Interestingly, for accelerated critical illness, we see that the latest commencement year group, 2016 – 2020, has the heaviest experience in the 2020 dataset. It’s not clear what the underlying driver of this is, nor whether this increase will persist to later durations, but it could be indicative of a switch to less stringent levels of underwriting or increased anti-selection in these years.
What analysis did you do on the impact of the COVID-19 pandemic?
We were keen to build on indicative work in Working Paper 152 and consider 2020 experience by month, compared to 2019, in order to assess the impact of COVID-19 on experience.
For mortality we see a large spike in April 2020 coinciding with the first wave of deaths in the general population. We also see evidence of increased mortality towards the end of the year, coinciding with the second wave.

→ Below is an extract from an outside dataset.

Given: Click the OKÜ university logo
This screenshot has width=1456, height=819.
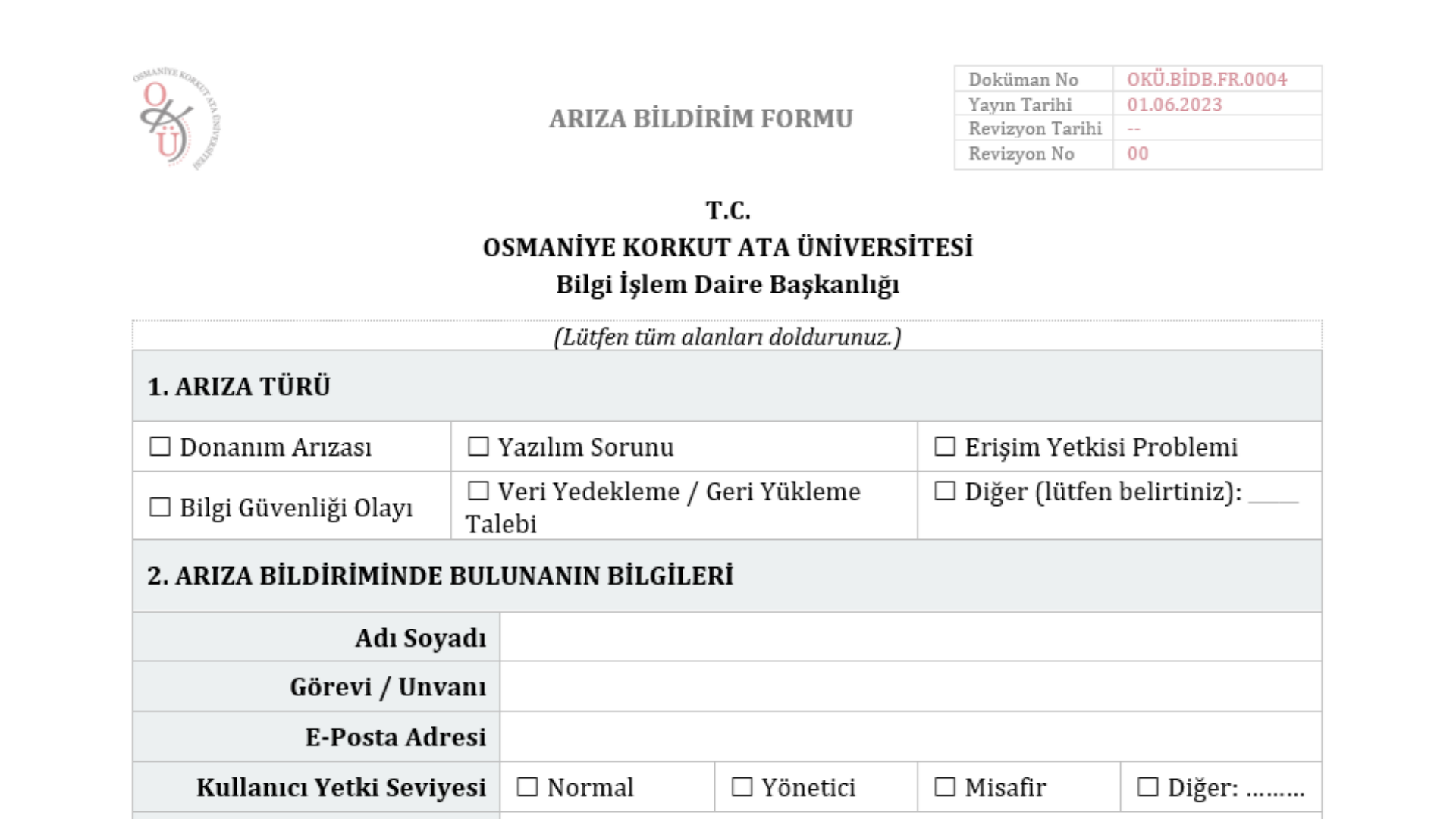Looking at the screenshot, I should click(x=177, y=118).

The spike in experience in April 2020 appears to be primarily driven by a large increase in male non-smoker experience, and female non-smokers to a lesser extent. The spike is less evident for smokers. We don’t think there is a clear reason for this but it could suggest mortality from COVID-19 is similar for non-smokers and smokers. Since we compare experience with smoker-specific tables, non-smoker experience is compared with a lower baseline than smokers so that could be why we observe heavier relative experience for non-smokers compared to smokers.
Overall if we estimate excess claims in 2020 (vs 2019) we see relative excess mortality of +9% across ages 30-75. This compares to a corresponding figure of +12% for that age group in the England and Wales population. It suggests that COVID-19 had less impact on policyholders of term mortality assurances than it did on the general population, but (as noted in the paper) there are some caveats to this comparison and the impact varies by gender.
For accelerated critical illness we see that experience in 2020 is lighter than expected in all months. It is lowest in May 2020 and then increases, monotonically, back to 2019 levels. The impacts are similar for both genders and smoker statuses.
It’s of course highly unlikely that this drop represents a genuine fall in experience. More likely is that it reflects a displacement of claims caused, for example, by disruption to routine medical and screening services. If this proves correct, then we would expect more claims to emerge over time, but there is so far no evidence of these displaced claims arising in late 2020.
What is the Committee working on next?
In addition to our regular updates on experience the Committee is looking to undertake an additional analysis in 2022. The Committee is discussing four areas of analysis:
- Rated lives;
- Cause of claim for accelerated critical illness,
- IMD analysis, and
- Persistency analysis
The Committee is assessing the feasibility of each of these, based on data already held and whether our data contributors support such additional analysis. We currently believe a rated lives or cause of claim analysis would be a feasible option this year, but we’d very much welcome views on the relative benefits of these and any other initiatives that users would find valuable.